### Data for this task

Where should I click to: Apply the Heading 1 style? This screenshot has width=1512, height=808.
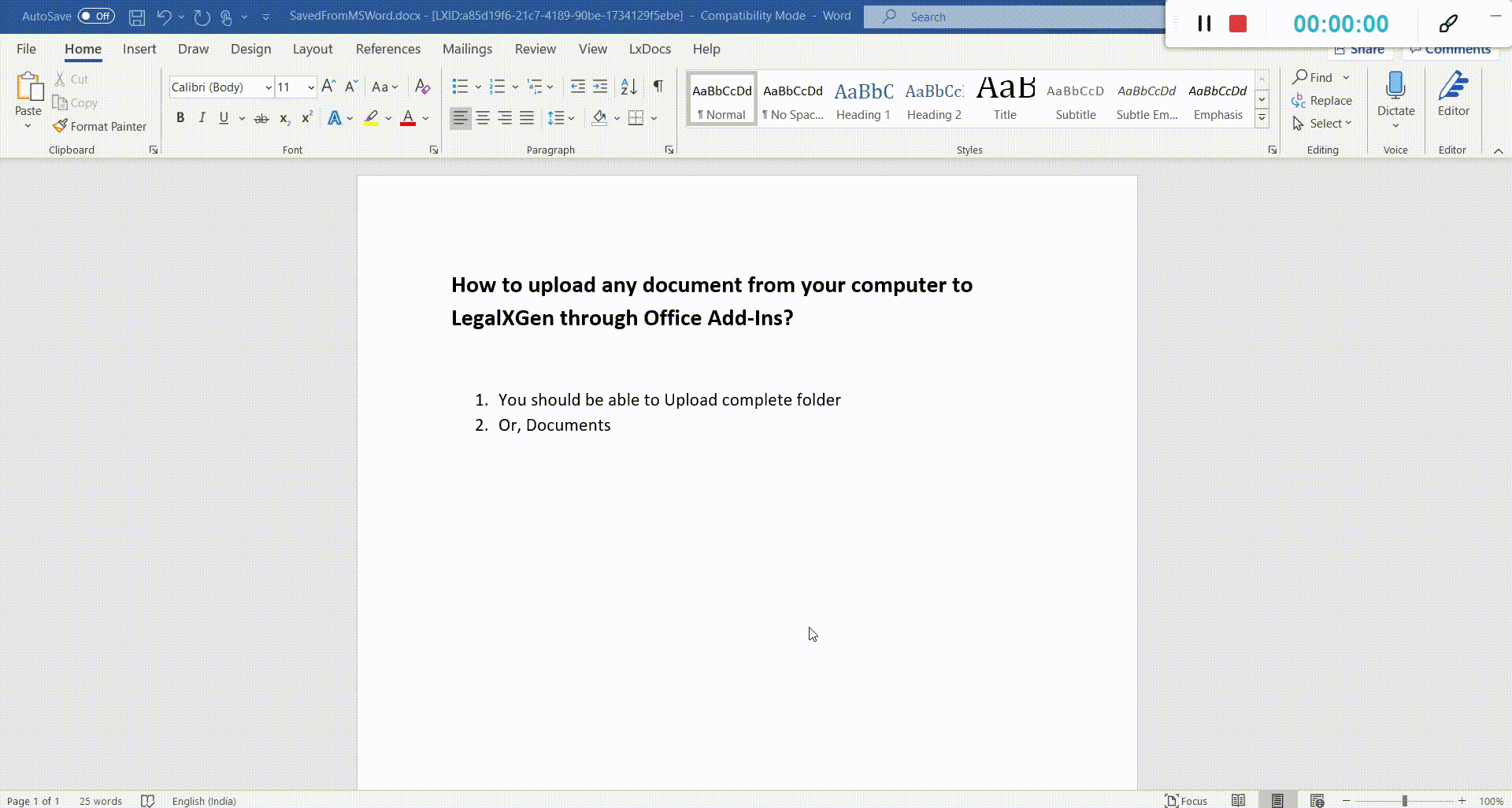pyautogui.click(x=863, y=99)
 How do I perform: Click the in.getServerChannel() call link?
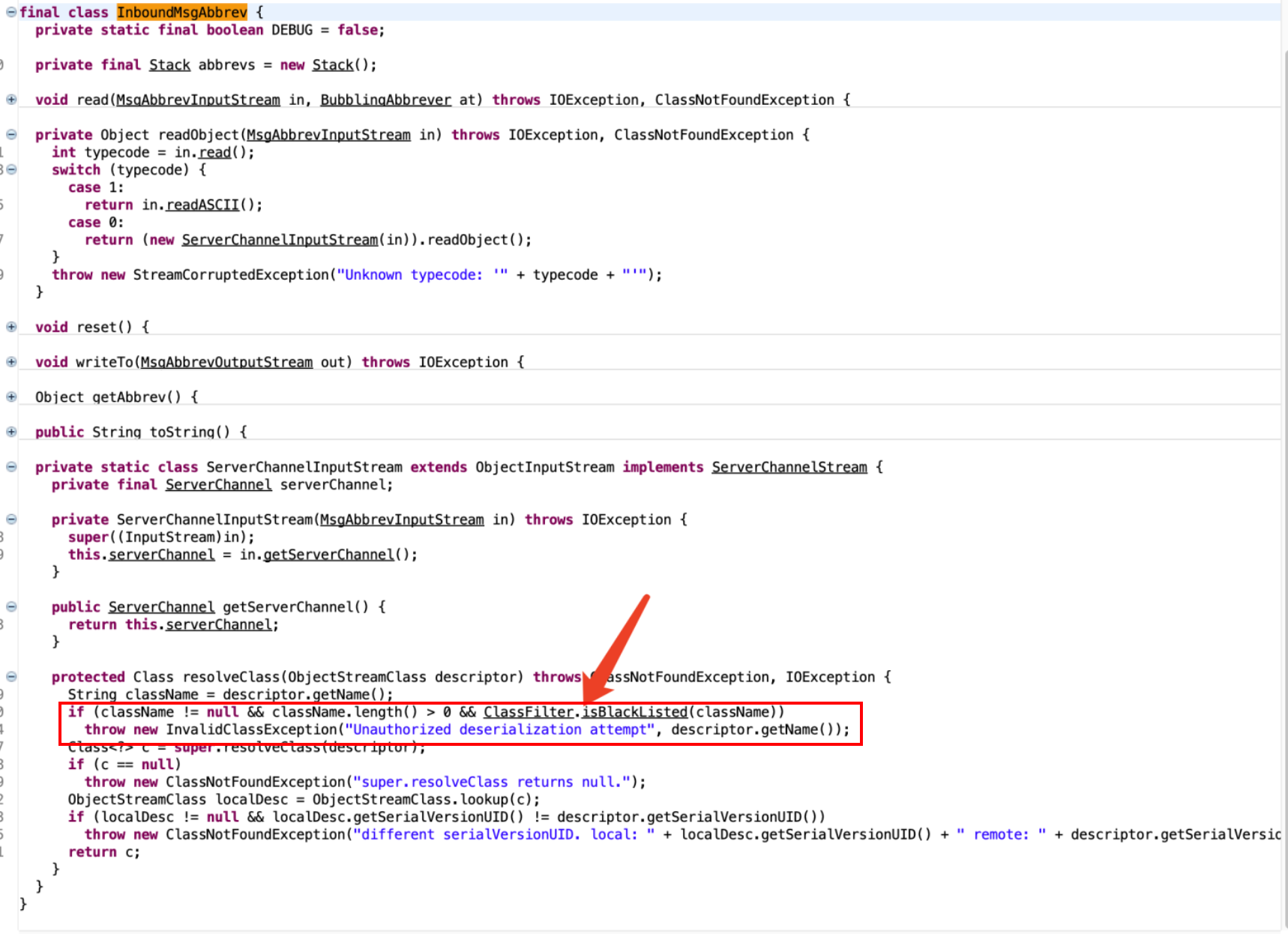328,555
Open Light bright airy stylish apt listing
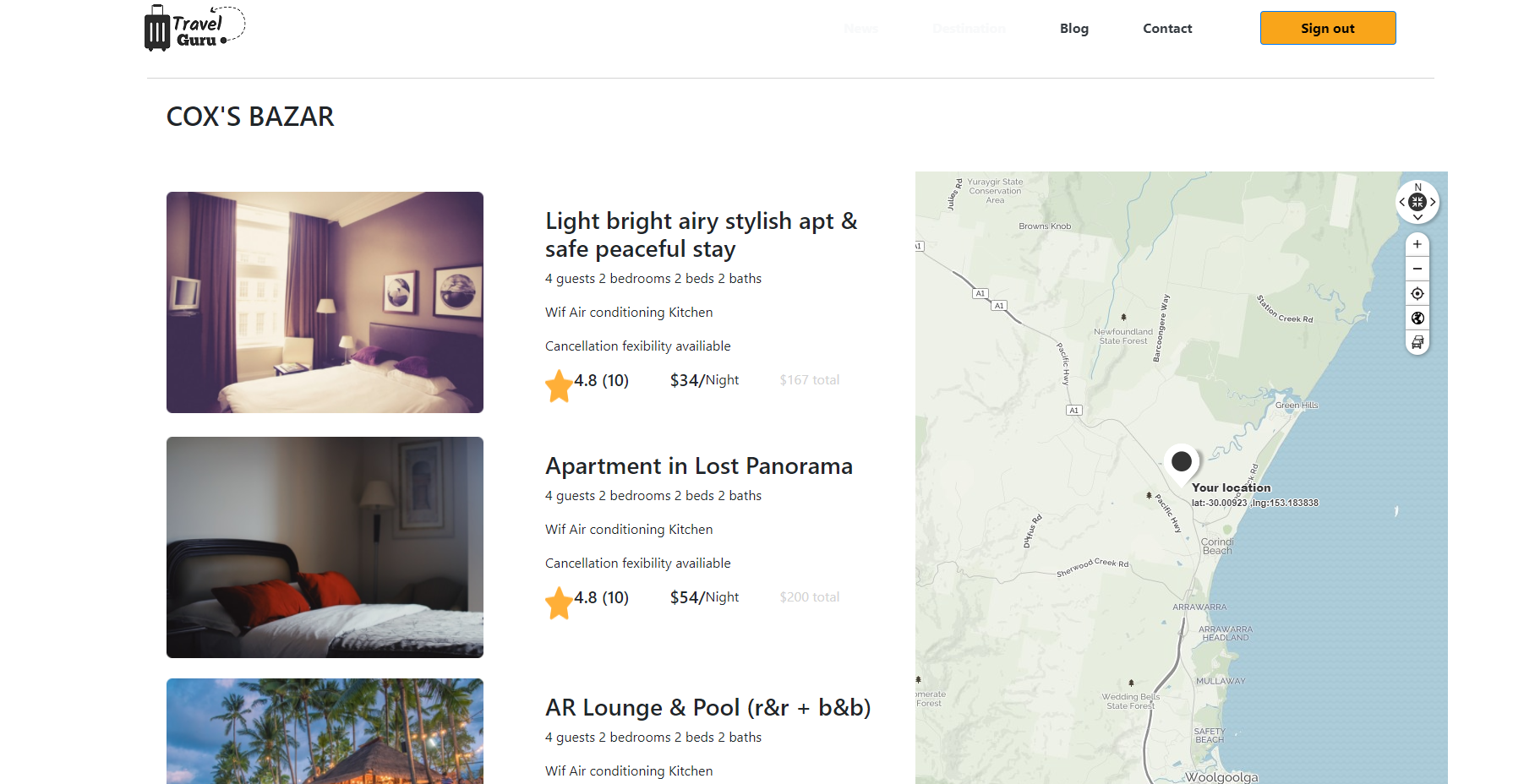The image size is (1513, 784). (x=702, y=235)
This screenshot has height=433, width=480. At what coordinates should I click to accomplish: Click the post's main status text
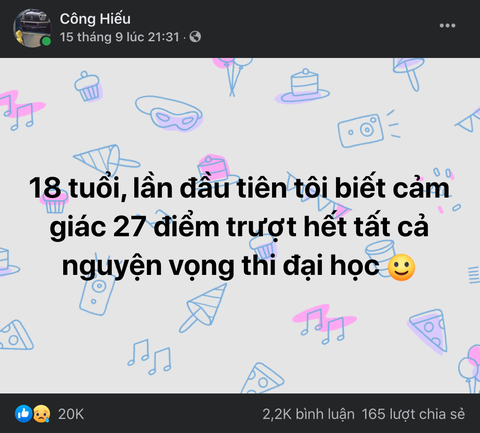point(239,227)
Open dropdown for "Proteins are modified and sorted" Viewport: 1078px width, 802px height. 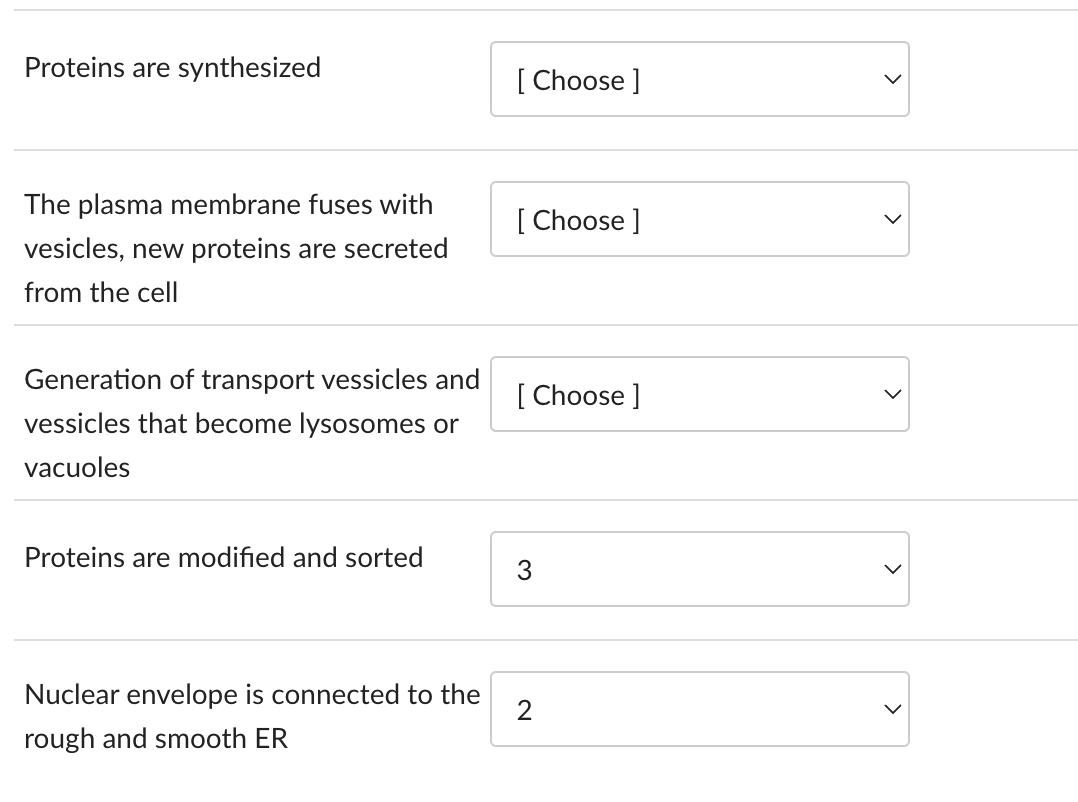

### Task statement
In your copy, omit the pictures and restate every line of the data word for word.

### Solution to the problem
Where should I click to: Apply the Heading 1 style? This screenshot has width=1512, height=808.
pyautogui.click(x=863, y=99)
 How do I perform: Click the in.getServerChannel() call link?
328,555
Open Light bright airy stylish apt listing
The image size is (1513, 784). (x=702, y=235)
This screenshot has height=433, width=480. At what coordinates should I click to accomplish: Click the post's main status text
point(239,227)
Open dropdown for "Proteins are modified and sorted" Viewport: 1078px width, 802px height. 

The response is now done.